Precise Forecasting of Sky Images Using Spatial Warping

TL;DR

The main contribution is to derive an optimal warping method to counter the adverse affects of clouds at the horizon, and learn a framework for future sky image prediction which better determines cloud evolution for longer time horizons.

Abstract

The intermittency of solar power, due to occlusion from cloud cover, is one of the key factors inhibiting its widespread use in both commercial and residential settings. Hence, real-time forecasting of solar irradiance for grid-connected photovoltaic systems is necessary to schedule and allocate resources across the grid. Ground-based imagers that capture wide field-of-view images of the sky are commonly used to monitor cloud movement around a particular site in an effort to forecast solar irradiance. However, these wide FOV imagers capture a distorted image of sky image, where regions near the horizon are heavily compressed. This hinders the ability to precisely predict cloud motion near the horizon which especially affects prediction over longer time horizons.

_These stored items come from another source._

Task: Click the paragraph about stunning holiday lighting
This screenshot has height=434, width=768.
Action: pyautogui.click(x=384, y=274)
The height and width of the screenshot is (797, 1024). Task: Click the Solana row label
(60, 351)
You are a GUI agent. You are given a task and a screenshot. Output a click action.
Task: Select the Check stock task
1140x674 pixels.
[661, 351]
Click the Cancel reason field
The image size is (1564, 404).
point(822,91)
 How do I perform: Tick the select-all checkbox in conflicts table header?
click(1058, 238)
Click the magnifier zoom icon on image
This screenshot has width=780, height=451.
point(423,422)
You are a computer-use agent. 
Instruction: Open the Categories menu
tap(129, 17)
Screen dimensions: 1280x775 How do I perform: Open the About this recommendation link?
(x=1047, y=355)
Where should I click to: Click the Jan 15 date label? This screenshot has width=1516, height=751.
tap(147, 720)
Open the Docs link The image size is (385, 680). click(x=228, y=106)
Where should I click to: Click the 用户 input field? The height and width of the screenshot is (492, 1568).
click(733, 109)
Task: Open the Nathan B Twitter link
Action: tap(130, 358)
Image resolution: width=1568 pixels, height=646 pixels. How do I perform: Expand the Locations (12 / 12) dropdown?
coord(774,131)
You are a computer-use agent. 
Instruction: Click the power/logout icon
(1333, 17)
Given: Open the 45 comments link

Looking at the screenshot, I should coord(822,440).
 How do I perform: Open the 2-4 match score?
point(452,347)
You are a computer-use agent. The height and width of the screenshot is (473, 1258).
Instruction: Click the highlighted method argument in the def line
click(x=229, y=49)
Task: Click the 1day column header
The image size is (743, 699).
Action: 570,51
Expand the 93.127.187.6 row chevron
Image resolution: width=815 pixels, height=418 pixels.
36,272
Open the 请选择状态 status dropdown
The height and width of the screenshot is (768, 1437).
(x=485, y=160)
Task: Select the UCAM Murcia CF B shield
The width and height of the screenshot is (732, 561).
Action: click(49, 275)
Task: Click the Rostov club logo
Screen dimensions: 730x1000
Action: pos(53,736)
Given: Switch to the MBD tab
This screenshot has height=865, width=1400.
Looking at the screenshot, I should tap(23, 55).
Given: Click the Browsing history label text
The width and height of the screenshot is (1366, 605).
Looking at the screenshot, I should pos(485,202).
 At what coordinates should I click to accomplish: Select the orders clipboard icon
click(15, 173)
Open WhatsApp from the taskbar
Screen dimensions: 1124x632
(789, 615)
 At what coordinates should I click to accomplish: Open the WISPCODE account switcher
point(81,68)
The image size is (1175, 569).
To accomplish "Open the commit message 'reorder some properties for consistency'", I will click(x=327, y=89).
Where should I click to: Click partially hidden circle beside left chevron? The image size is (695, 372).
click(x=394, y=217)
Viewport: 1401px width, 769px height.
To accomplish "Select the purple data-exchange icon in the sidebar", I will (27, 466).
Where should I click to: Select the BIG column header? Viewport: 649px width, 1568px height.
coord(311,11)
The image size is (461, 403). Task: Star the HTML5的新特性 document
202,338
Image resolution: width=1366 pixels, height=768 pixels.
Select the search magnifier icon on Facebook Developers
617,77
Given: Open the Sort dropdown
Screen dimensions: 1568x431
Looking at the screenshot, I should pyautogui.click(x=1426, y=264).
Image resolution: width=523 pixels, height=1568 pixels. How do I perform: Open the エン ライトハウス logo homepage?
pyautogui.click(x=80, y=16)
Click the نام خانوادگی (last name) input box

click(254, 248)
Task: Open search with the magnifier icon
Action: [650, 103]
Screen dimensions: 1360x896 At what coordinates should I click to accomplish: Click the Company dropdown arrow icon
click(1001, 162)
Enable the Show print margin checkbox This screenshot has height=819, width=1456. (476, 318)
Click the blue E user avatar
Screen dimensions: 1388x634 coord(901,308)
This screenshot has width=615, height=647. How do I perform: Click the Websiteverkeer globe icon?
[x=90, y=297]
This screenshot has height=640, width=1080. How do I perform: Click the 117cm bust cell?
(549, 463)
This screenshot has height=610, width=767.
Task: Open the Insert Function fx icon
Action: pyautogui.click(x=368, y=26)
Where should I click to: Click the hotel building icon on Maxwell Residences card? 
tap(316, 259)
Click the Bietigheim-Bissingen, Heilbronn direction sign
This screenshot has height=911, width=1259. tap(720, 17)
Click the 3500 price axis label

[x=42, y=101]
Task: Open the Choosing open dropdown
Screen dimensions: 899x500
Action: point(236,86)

In this work, we combat the aforementioned constraint by introducing a deep learning method to predict a future sky image frame with higher resolution than previous methods. Our main contribution is to derive an optimal warping method to counter the adverse affects of clouds at the horizon, and learn a framework for future sky image prediction which better determines cloud evolution for longer time horizons.

Figures (7)

• Figure 1: Predicting future sky images. Left-to-right: Results from SkyNet-UNet (the proposed technique), PhyD-Net-Dual 9150809, optical flow, and ground truth images. The methods take in as input images $[I_{t-5}, I_{t-3},I_{t-1},I_{t}]$, and predict future frames $[ \widehat{I}_{t+1}, \widehat{I}_{t+2},...,\widehat{I}_{t+5}]$; From top-to-bottom.
• Figure 2: Sample images captured by a TSI TSI.
• Figure 3: A cloud subtends a smaller angle when it is further away from the zenith. This results in the nonlinear spatial warping that is seen in Figure \ref{['fig:TSI_collage']}, and poses critical challenges for effective forecasting of cloud movement.
• Figure 4: Overview of how the 3D position of a cloud in the world space gets mapped to a point on the image plane using a hemispherical mirror.
• Figure 5: We show how the appearnce of an input image changes under the proposed warping. The plot on the left visualizes how we map from radial distances on the image to radial distances in the proposed representation. Choosing different values of the range of $\widetilde{\rho}$ produces different FOVs and associated distortions. This is visualized in the center column. The right column shows the image after inverting the warp to obtain the original image.